**DATA SHOWN**:
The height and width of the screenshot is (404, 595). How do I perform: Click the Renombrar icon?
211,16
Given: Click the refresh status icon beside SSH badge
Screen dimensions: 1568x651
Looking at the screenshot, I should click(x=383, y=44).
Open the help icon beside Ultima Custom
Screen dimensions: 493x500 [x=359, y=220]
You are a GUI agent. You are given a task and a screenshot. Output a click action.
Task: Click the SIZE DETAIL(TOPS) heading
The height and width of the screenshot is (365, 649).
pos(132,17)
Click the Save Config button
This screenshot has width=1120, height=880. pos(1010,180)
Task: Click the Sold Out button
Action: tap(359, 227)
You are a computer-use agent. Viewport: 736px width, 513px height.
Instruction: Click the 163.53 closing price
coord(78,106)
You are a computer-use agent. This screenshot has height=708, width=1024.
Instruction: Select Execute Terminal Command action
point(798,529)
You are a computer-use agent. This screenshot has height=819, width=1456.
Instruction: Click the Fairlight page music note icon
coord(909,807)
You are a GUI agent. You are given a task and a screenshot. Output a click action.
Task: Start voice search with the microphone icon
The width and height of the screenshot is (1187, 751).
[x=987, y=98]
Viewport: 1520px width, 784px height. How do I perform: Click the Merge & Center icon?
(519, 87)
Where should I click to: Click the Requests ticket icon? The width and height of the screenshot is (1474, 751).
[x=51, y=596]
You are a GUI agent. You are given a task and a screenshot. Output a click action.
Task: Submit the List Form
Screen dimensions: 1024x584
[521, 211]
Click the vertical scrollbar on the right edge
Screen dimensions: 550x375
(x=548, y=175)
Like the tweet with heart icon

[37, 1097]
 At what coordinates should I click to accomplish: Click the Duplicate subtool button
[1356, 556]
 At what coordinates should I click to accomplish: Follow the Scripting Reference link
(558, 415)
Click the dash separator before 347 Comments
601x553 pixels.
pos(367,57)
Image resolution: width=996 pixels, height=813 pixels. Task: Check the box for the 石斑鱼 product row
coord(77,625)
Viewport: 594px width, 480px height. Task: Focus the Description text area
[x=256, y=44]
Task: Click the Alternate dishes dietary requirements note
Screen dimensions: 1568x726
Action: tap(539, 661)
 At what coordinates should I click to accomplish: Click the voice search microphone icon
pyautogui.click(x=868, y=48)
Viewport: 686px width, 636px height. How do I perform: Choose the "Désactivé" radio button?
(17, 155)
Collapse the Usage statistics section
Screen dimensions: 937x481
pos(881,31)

**PROMPT**: Convert the lines above into a Markdown table with two columns, Row and Line, numbering each line and leaving out blank lines.

**EXERCISE ANSWER**:
| Row | Line |
|---|---|
| 1 | The height and width of the screenshot is (404, 595). How do I perform: Click the Renombrar icon? |
| 2 | 211,16 |
| 3 | Given: Click the refresh status icon beside SSH badge |
| 4 | Screen dimensions: 1568x651 |
| 5 | Looking at the screenshot, I should click(x=383, y=44). |
| 6 | Open the help icon beside Ultima Custom |
| 7 | Screen dimensions: 493x500 [x=359, y=220] |
| 8 | You are a GUI agent. You are given a task and a screenshot. Output a click action. |
| 9 | Task: Click the SIZE DETAIL(TOPS) heading |
| 10 | The height and width of the screenshot is (365, 649). |
| 11 | pos(132,17) |
| 12 | Click the Save Config button |
| 13 | This screenshot has width=1120, height=880. pos(1010,180) |
| 14 | Task: Click the Sold Out button |
| 15 | Action: tap(359, 227) |
| 16 | You are a computer-use agent. Viewport: 736px width, 513px height. |
| 17 | Instruction: Click the 163.53 closing price |
| 18 | coord(78,106) |
| 19 | You are a computer-use agent. This screenshot has height=708, width=1024. |
| 20 | Instruction: Select Execute Terminal Command action |
| 21 | point(798,529) |
| 22 | You are a computer-use agent. This screenshot has height=819, width=1456. |
| 23 | Instruction: Click the Fairlight page music note icon |
| 24 | coord(909,807) |
| 25 | You are a GUI agent. You are given a task and a screenshot. Output a click action. |
| 26 | Task: Start voice search with the microphone icon |
| 27 | The width and height of the screenshot is (1187, 751). |
| 28 | [x=987, y=98] |
| 29 | Viewport: 1520px width, 784px height. How do I perform: Click the Merge & Center icon? |
| 30 | (519, 87) |
| 31 | Where should I click to: Click the Requests ticket icon? The width and height of the screenshot is (1474, 751). |
| 32 | [x=51, y=596] |
| 33 | You are a GUI agent. You are given a task and a screenshot. Output a click action. |
| 34 | Task: Submit the List Form |
| 35 | Screen dimensions: 1024x584 |
| 36 | [521, 211] |
| 37 | Click the vertical scrollbar on the right edge |
| 38 | Screen dimensions: 550x375 |
| 39 | (x=548, y=175) |
| 40 | Like the tweet with heart icon |
| 41 | [37, 1097] |
| 42 |  At what coordinates should I click to accomplish: Click the Duplicate subtool button |
| 43 | [1356, 556] |
| 44 |  At what coordinates should I click to accomplish: Follow the Scripting Reference link |
| 45 | (558, 415) |
| 46 | Click the dash separator before 347 Comments |
| 47 | 601x553 pixels. |
| 48 | pos(367,57) |
| 49 | Image resolution: width=996 pixels, height=813 pixels. Task: Check the box for the 石斑鱼 product row |
| 50 | coord(77,625) |
| 51 | Viewport: 594px width, 480px height. Task: Focus the Description text area |
| 52 | [x=256, y=44] |
| 53 | Task: Click the Alternate dishes dietary requirements note |
| 54 | Screen dimensions: 1568x726 |
| 55 | Action: tap(539, 661) |
| 56 |  At what coordinates should I click to accomplish: Click the voice search microphone icon |
| 57 | pyautogui.click(x=868, y=48) |
| 58 | Viewport: 686px width, 636px height. How do I perform: Choose the "Désactivé" radio button? |
| 59 | (17, 155) |
| 60 | Collapse the Usage statistics section |
| 61 | Screen dimensions: 937x481 |
| 62 | pos(881,31) |